Extrapolating the numbers we have today, astronomers estimate that our galaxy could be home to 40 billion Earth-sized planets, 11 billion of them orbiting Sun-like stars! The TRAPPIST-1 system discovery also proved that dim red dwarf stars are also viable hosts for Earth-like planets. This is particularly exciting because red dwarf stars like TRAPPIST-1 far outnumber stars like our Sun.

Many exobiologists believe that the sustained presence of liquid water is necessary for Earth-type life to be possible on an exoplanet. At reasonable atmospheric pressures, stable liquid water occurs between about 0° and 100° Celsius (32° to 212° Fahrenheit). If the orbit of an exoplanet around its host star keeps it close enough for water to avoid freezing, yet not hot enough to boil it away, it’s considered to orbit within the star’s habitable zone.
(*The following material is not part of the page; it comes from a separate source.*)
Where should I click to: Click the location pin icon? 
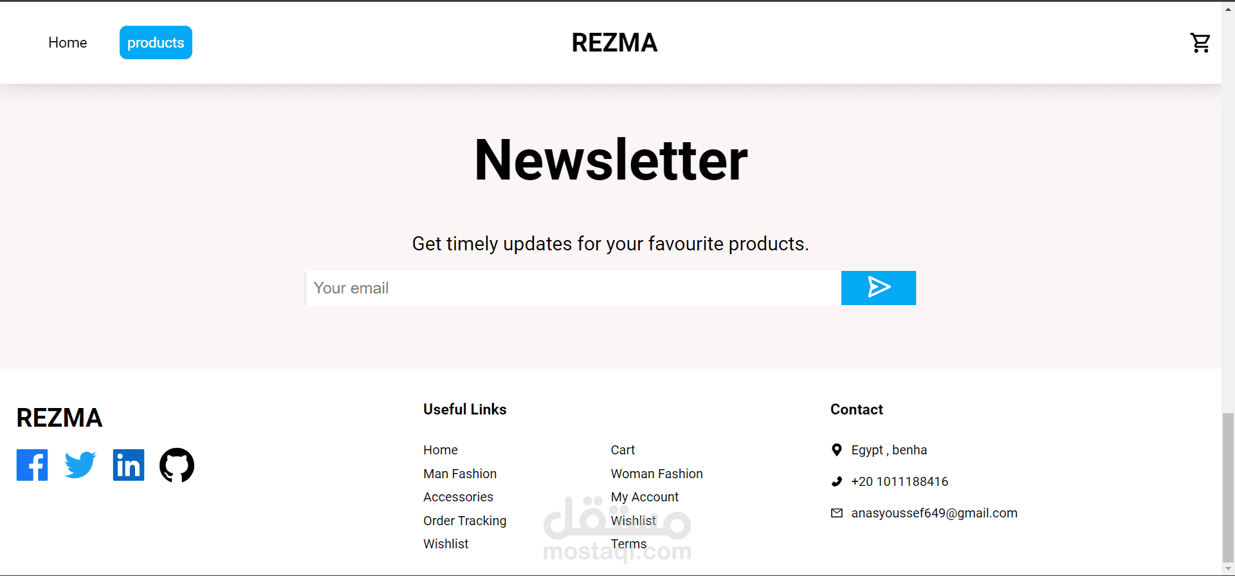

The habitable zone for our Sun extends from Venus’ orbit almost out to Mars. To avoid overheating an exoplanet, the habitable zones of hot stars have to be farther from the star, so the planet’s year will be longer. But hot stars live fast and die young – some as short as tens of millions of years – probably too short to allow time for life to originate and evolve. Cool stars, especially red dwarfs, shine for hundreds of billions of years. Their habitable zones are compact, and there is plenty of time for life to arise. Unfortunately, orbiting closer to a star also exposes a planet to increased harmful radiation, and space weather events like flares and coronal mass ejections.

Finally, the mass of the planet must be sufficient to exert enough gravitational attraction to hold on to a protective atmosphere, and volatiles like water. Mars is not large enough to have kept its atmosphere and water for long, resulting in its cold, dry state today. It’s not surprising then that scientists talk about “The Goldilocks Zone” for extra-terrestrial life. The planet has to be large enough, not too hot, and not too cold – just right, for life!